How to complete this task
Leave the images out, and copy each of the records below exactly.

== Exercise data ==

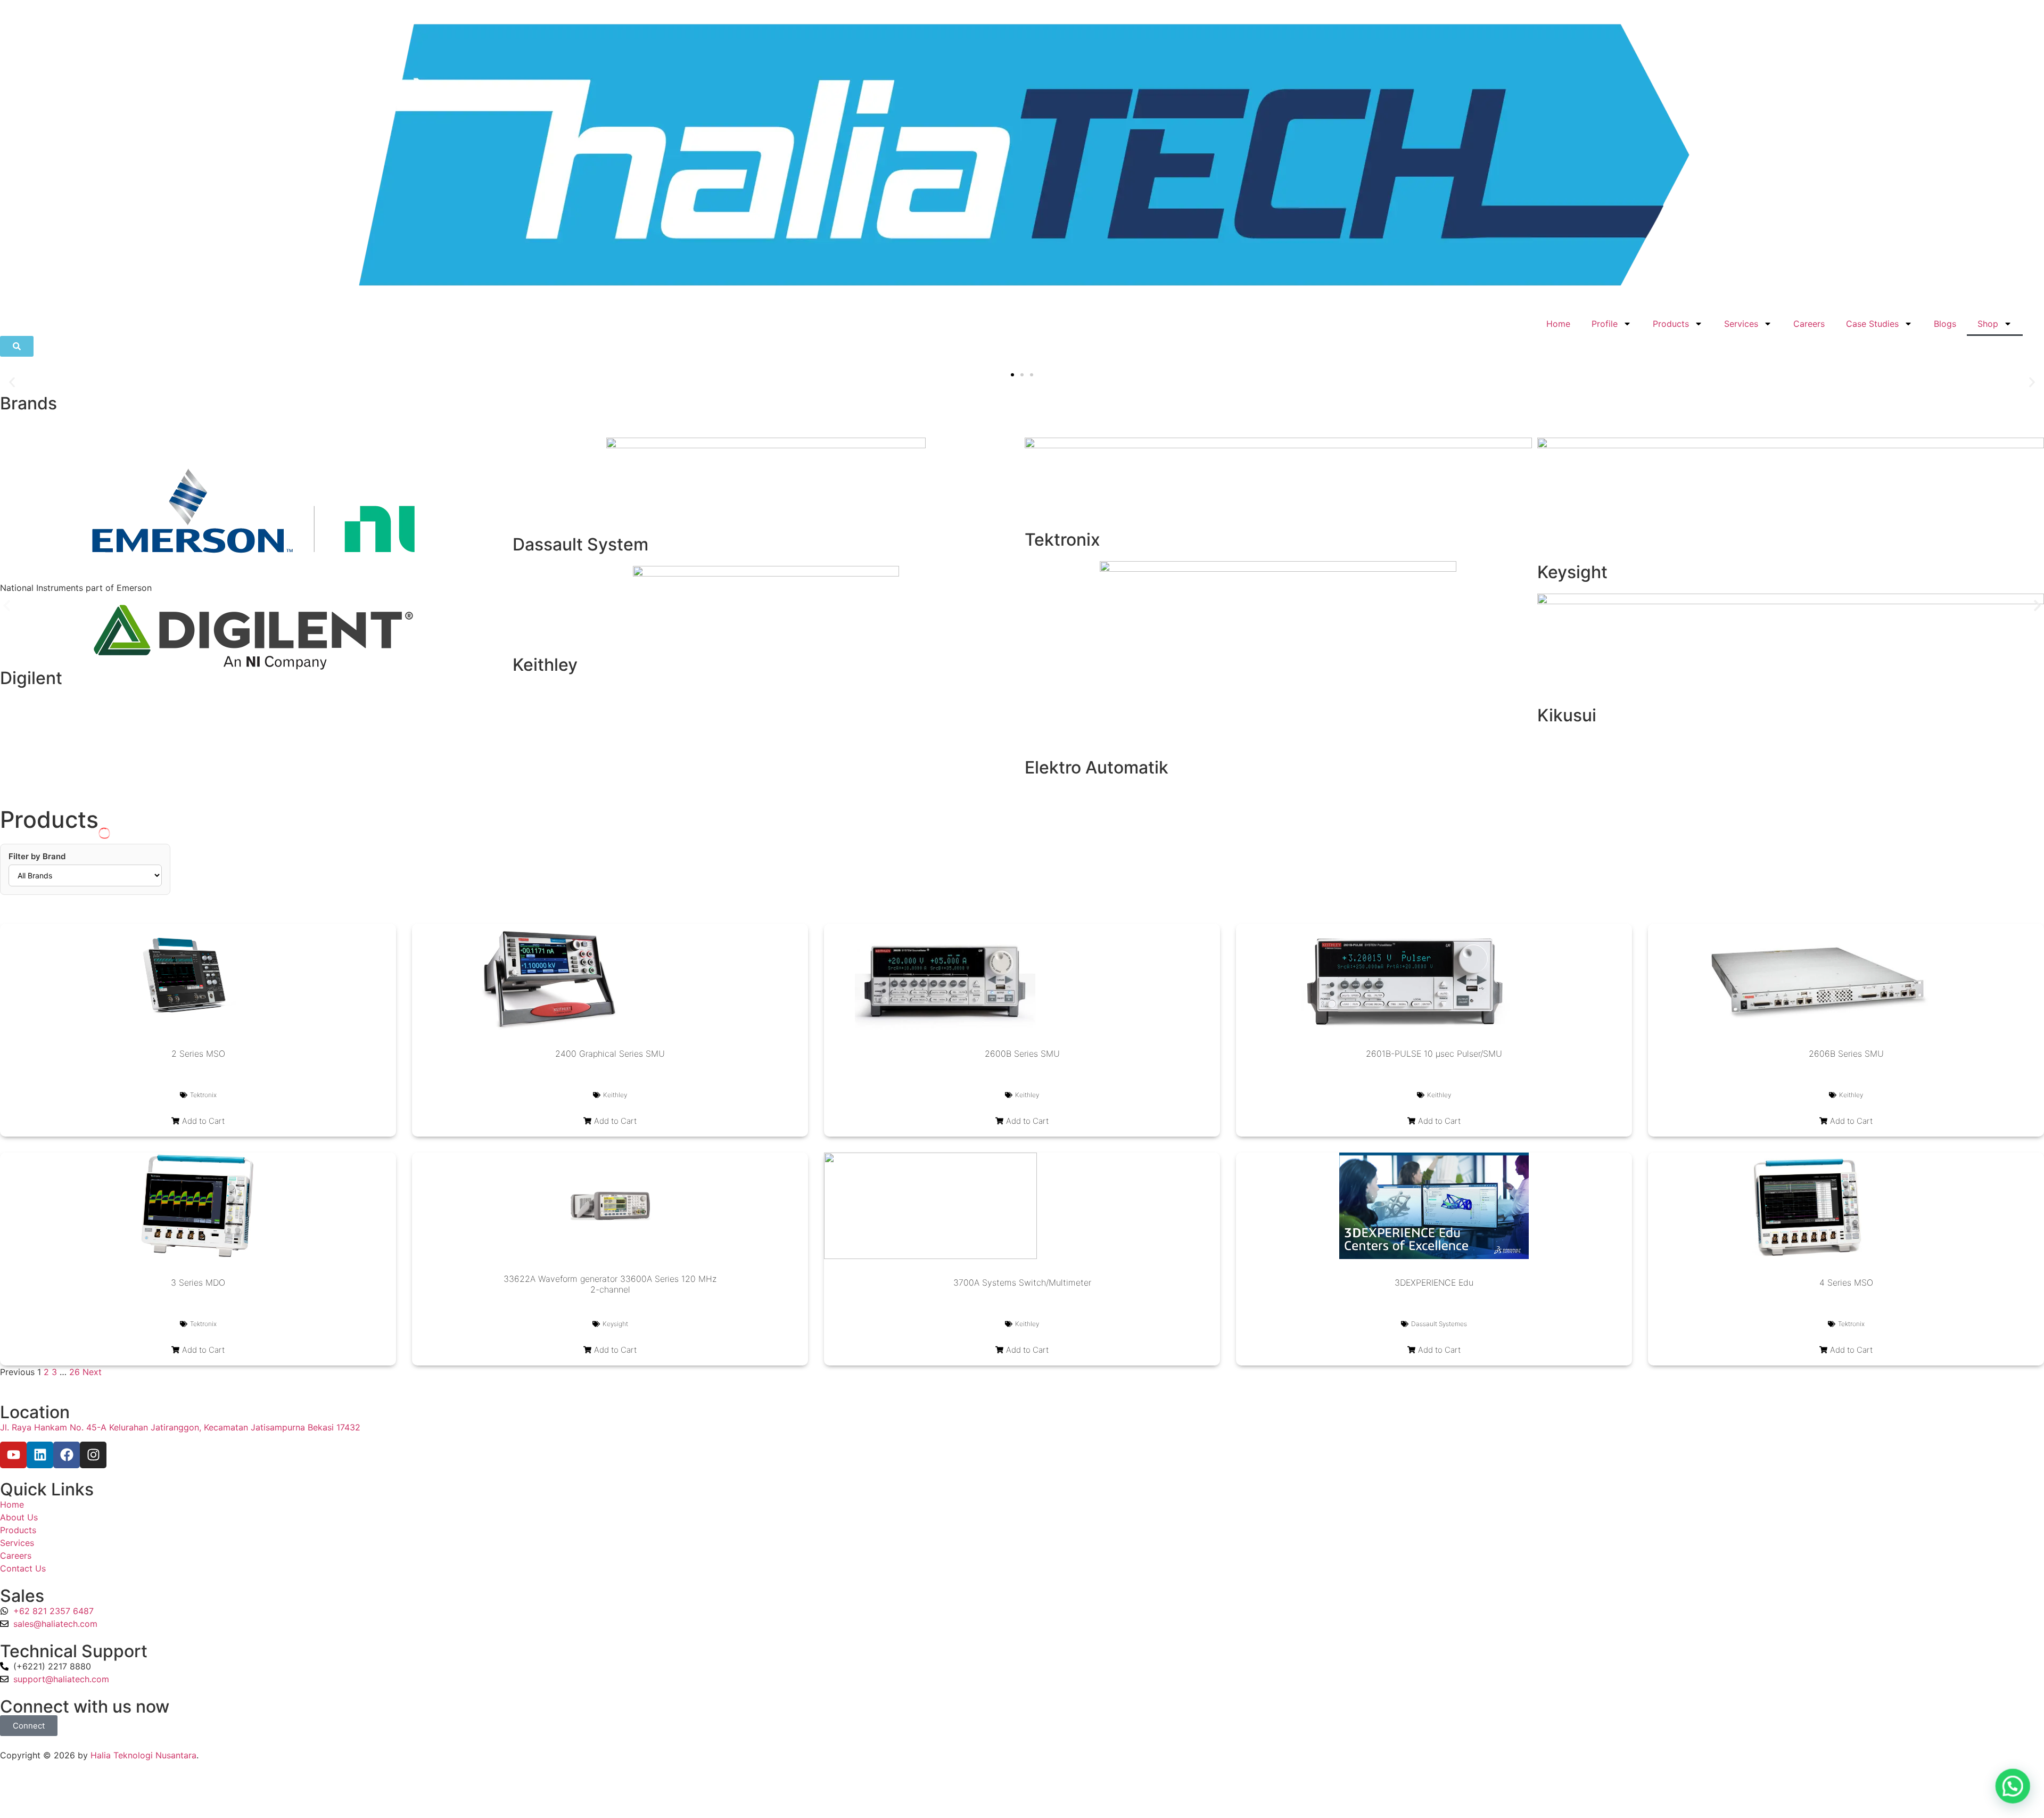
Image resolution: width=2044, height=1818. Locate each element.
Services (1741, 323)
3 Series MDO (198, 1282)
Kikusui (1566, 715)
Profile (1605, 323)
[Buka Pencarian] (17, 346)
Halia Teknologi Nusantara (143, 1755)
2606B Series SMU (1846, 1053)
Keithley (545, 664)
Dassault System (580, 544)
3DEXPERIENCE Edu (1434, 1282)
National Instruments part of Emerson (76, 587)
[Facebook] (66, 1455)
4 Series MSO (1846, 1282)
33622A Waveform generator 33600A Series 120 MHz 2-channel (610, 1283)
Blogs (1945, 323)
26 (74, 1372)
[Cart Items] (2033, 317)
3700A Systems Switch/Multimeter (1022, 1282)
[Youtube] (13, 1455)
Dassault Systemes (1439, 1324)
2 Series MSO (198, 1053)
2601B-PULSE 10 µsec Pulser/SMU (1434, 1053)
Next (92, 1372)
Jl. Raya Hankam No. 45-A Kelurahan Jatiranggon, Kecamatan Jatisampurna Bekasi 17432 (180, 1427)
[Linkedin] (40, 1455)
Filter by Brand (37, 856)
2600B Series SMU (1022, 1053)
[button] (12, 382)
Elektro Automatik (1096, 767)
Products (1671, 323)
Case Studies (1872, 323)
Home (1558, 323)
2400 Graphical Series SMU (610, 1053)
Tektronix (1062, 539)
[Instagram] (93, 1455)
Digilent (31, 678)
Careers (1809, 323)
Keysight (1572, 572)
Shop (1987, 323)
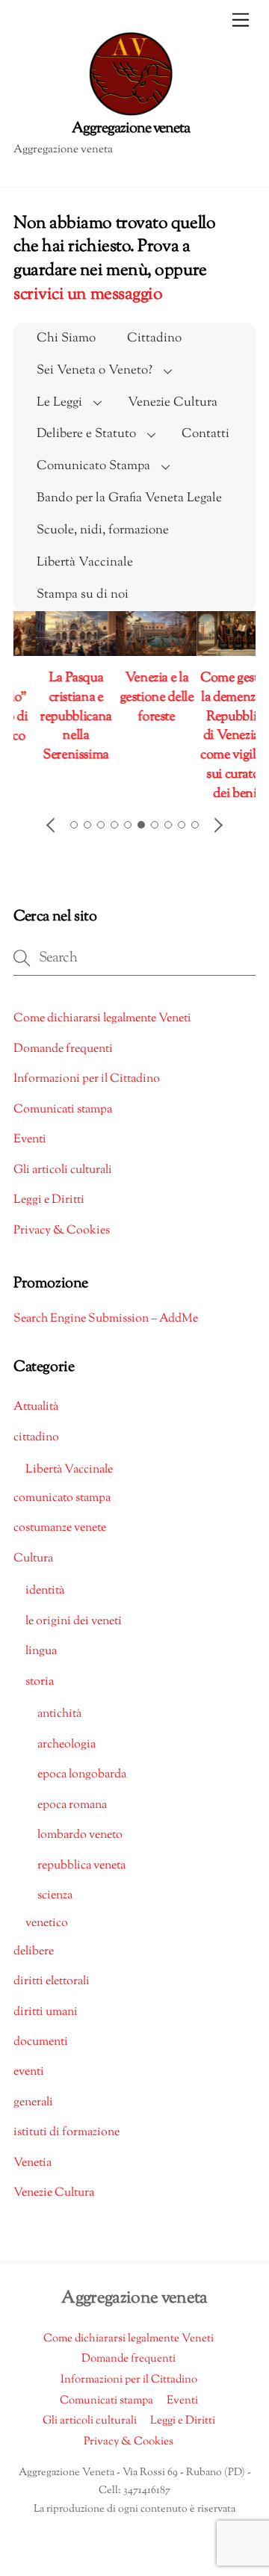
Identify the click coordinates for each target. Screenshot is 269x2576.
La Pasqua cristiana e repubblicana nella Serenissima (55, 717)
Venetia (32, 2174)
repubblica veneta (81, 1877)
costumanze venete (59, 1539)
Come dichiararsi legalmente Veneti (102, 1030)
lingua (41, 1662)
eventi (28, 2084)
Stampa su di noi (83, 595)
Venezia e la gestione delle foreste (136, 697)
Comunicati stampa (62, 1121)
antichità (59, 1726)
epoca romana (72, 1816)
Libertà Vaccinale (85, 563)
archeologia (66, 1756)
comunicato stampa (62, 1509)
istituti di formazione (66, 2144)
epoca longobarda (81, 1786)
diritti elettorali (51, 1992)
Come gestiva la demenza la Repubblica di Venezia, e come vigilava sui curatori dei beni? (216, 736)
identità (44, 1602)
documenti (40, 2053)
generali (33, 2114)
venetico (46, 1935)
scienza (54, 1907)
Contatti (205, 434)
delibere (33, 1963)
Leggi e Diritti (48, 1212)
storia (39, 1693)
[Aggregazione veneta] (131, 84)
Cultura (33, 1570)
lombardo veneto (80, 1846)
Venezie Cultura (172, 403)
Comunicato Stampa (93, 466)
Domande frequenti (63, 1060)
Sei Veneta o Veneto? (94, 371)
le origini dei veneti (73, 1632)
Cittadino (154, 338)
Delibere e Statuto (86, 434)
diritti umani (45, 2023)
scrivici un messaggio (87, 294)
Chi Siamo (66, 338)
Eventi (29, 1151)
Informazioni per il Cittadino (86, 1091)
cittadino (36, 1449)
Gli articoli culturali (62, 1181)
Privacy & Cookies (61, 1242)
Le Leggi (59, 403)
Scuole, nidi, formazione (103, 530)
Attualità (35, 1419)
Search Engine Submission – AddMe (105, 1330)
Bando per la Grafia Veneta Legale (129, 498)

===

Response to this task
Image resolution: width=2044, height=1818. Locate each element.
Services (1741, 323)
3 Series MDO (198, 1282)
Kikusui (1566, 715)
Profile (1605, 323)
[Buka Pencarian] (17, 346)
Halia Teknologi Nusantara (143, 1755)
2606B Series SMU (1846, 1053)
Keithley (545, 664)
Dassault System (580, 544)
3DEXPERIENCE Edu (1434, 1282)
National Instruments part of Emerson (76, 587)
[Facebook] (66, 1455)
4 Series MSO (1846, 1282)
33622A Waveform generator 33600A Series 120 MHz 2-channel (610, 1283)
Blogs (1945, 323)
26 (74, 1372)
[Cart Items] (2033, 317)
3700A Systems Switch/Multimeter (1022, 1282)
[Youtube] (13, 1455)
Dassault Systemes (1439, 1324)
2 Series MSO (198, 1053)
2601B-PULSE 10 µsec Pulser/SMU (1434, 1053)
Next (92, 1372)
Jl. Raya Hankam No. 45-A Kelurahan Jatiranggon, Kecamatan Jatisampurna Bekasi 17432 (180, 1427)
[Linkedin] (40, 1455)
Filter by Brand (37, 856)
2600B Series SMU (1022, 1053)
[button] (12, 382)
Elektro Automatik (1096, 767)
Products (1671, 323)
Case Studies (1872, 323)
Home (1558, 323)
2400 Graphical Series SMU (610, 1053)
Tektronix (1062, 539)
[Instagram] (93, 1455)
Digilent (31, 678)
Careers (1809, 323)
Keysight (1572, 572)
Shop (1987, 323)
Identify the click coordinates for each target. Screenshot is 269x2576.
La Pasqua cristiana e repubblicana nella Serenissima (55, 717)
Venetia (32, 2174)
repubblica veneta (81, 1877)
costumanze venete (59, 1539)
Come dichiararsi legalmente Veneti (102, 1030)
lingua (41, 1662)
eventi (28, 2084)
Stampa su di noi (83, 595)
Venezia e la gestione delle foreste (136, 697)
Comunicati stampa (62, 1121)
antichità (59, 1726)
epoca romana (72, 1816)
Libertà Vaccinale (85, 563)
archeologia (66, 1756)
comunicato stampa (62, 1509)
istituti di formazione (66, 2144)
epoca longobarda (81, 1786)
diritti elettorali (51, 1992)
Come gestiva la demenza la Repubblica di Venezia, e come vigilava sui curatori dei beni? (216, 736)
identità (44, 1602)
documenti (40, 2053)
generali (33, 2114)
venetico (46, 1935)
scienza (54, 1907)
Contatti (205, 434)
delibere (33, 1963)
Leggi e Diritti (48, 1212)
storia (39, 1693)
[Aggregazione veneta] (131, 84)
Cultura (33, 1570)
lombardo veneto (80, 1846)
Venezie Cultura (172, 403)
Comunicato Stampa (93, 466)
Domande frequenti (63, 1060)
Sei Veneta o Veneto? (94, 371)
le origini dei veneti (73, 1632)
Cittadino (154, 338)
Delibere e Statuto (86, 434)
diritti umani (45, 2023)
scrivici un messaggio (87, 294)
Chi Siamo (66, 338)
Eventi (29, 1151)
Informazioni per il Cittadino (86, 1091)
cittadino (36, 1449)
Gli articoli culturali (62, 1181)
Privacy & Cookies (61, 1242)
Le Leggi (59, 403)
Scuole, nidi, formazione (103, 530)
Attualità (35, 1419)
Search Engine Submission – AddMe (105, 1330)
Bando per la Grafia Veneta Legale (129, 498)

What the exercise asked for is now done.